I first encountered this saying in Elisabeth Elliot's Keep a Quiet Heart years ago. Not only did I think it a good saying, but I often claimed it when I was down in the dumps about the lack of success I'd had in writing. I think I even quoted it once in an interview.
Lately God's been convicting me that it's not true. For the most blatant example, take Cain, who offered the fruit of his labors to God in all sincerity and, I'm sure, complete confidence that God would be as pleased as Cain was by all his hard work (much more than Abel had put out). We know that because the Bible tells us how mad Cain got when God didn't accept what he'd offered.
But we also know that God is fair. He had to have provided instruction for the kind of offering He wanted before the fact, which is why He rebuked Cain for his anger afterward. In fact we know that Adam had already been shown the need for a blood sacrifice, since an animal had to die to provide skins for himself and his wife to cover their nakedness in the Garden after the Fall.
It's hard to imagine Cain did not hear the instruction, whether it was given by God directly or by his father Adam.

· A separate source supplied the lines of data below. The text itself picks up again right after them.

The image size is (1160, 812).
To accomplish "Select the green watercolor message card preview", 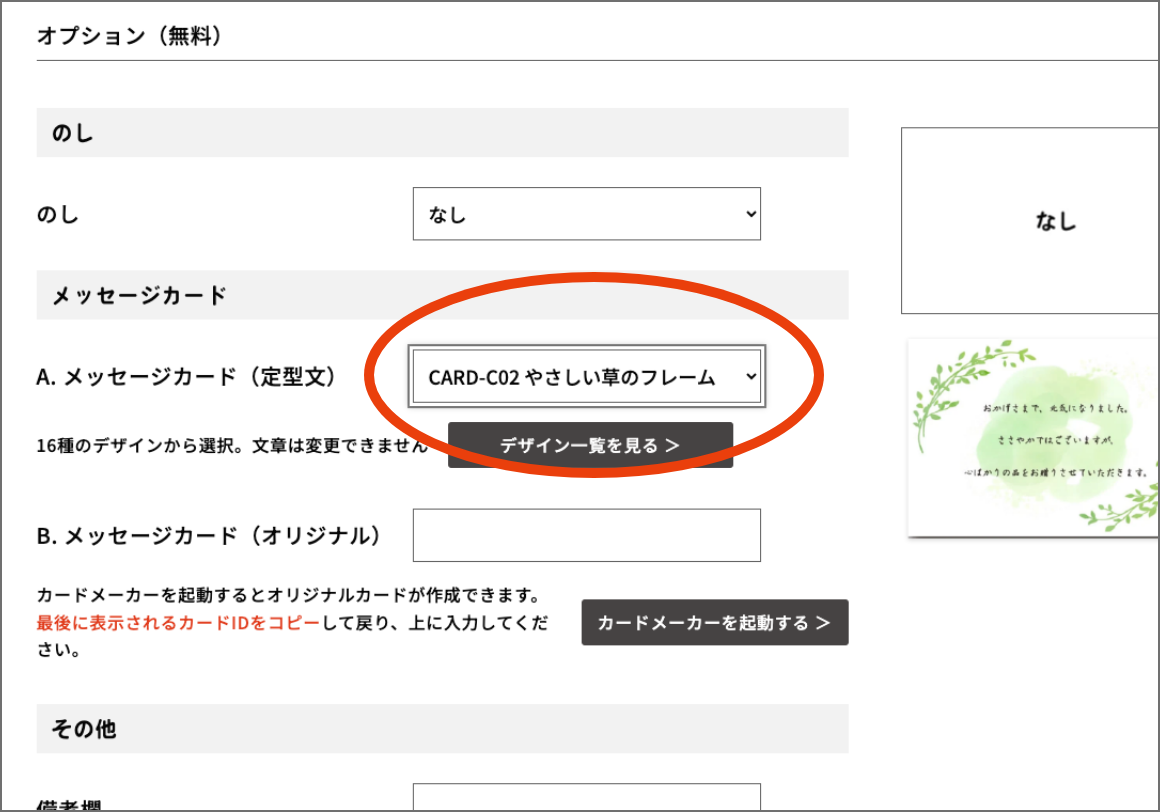I will [1035, 438].
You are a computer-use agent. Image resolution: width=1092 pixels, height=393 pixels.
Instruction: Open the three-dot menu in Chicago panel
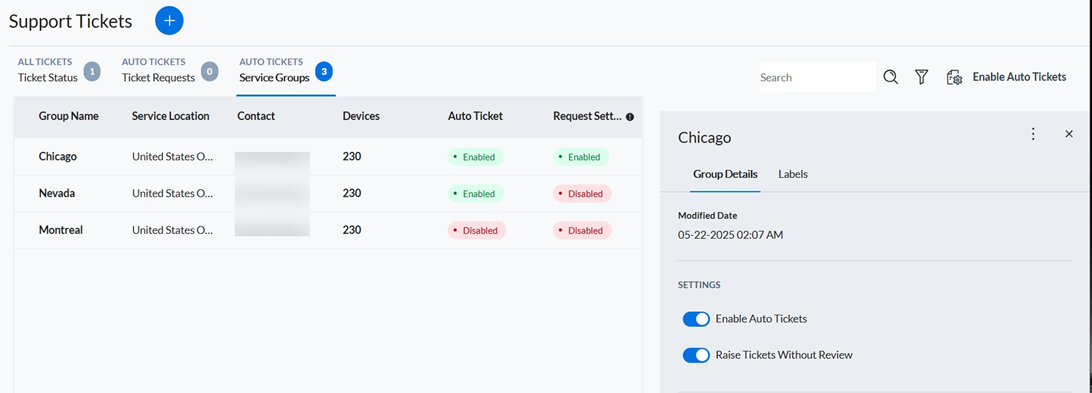coord(1034,134)
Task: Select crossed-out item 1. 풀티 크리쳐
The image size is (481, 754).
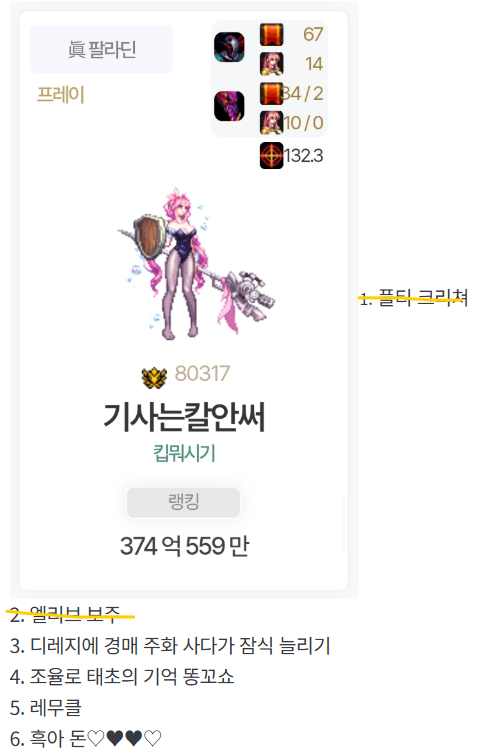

But hearing doesn't always mean receiving. Who knows what he was thinking when he "heard." Perhaps he wasn't really listening, or didn't think it mattered. Perhaps zeal (arrogance? competition with Abel?) prompted him to want to do even more than what God asked. In fact it must've seemed to Cain completely unacceptable to have to go to his younger brother to get the lamb for sacrifice. Then he would have had to do nothing, since Abel had done all the work of keeping the sheep. How much better, his human mind must have reasoned, to give of his own labor. Surely that would be ever so much more meaningful to God -- all Cain's blood, sweat, tears and effort through the months of tending his crops. Now there was a sacrifice! A real giving of himself.
Unfortunately God wanted nothing to do with it. Thus all of Cain's service, though offered sincerely, was wasted effort.
As with his, so can our efforts be wasted if our good deeds are done in the power of the flesh rather than the Spirit. (I Cor 3:12-15) And anything done in violation of God's word (instructions) cannot possibly be done in the power of the Spirit. Which is why it's so important that we know exactly what the Scripture teaches about what God wants of us in terms of service, rather than depending on our feelings or traditions or the opinions of others.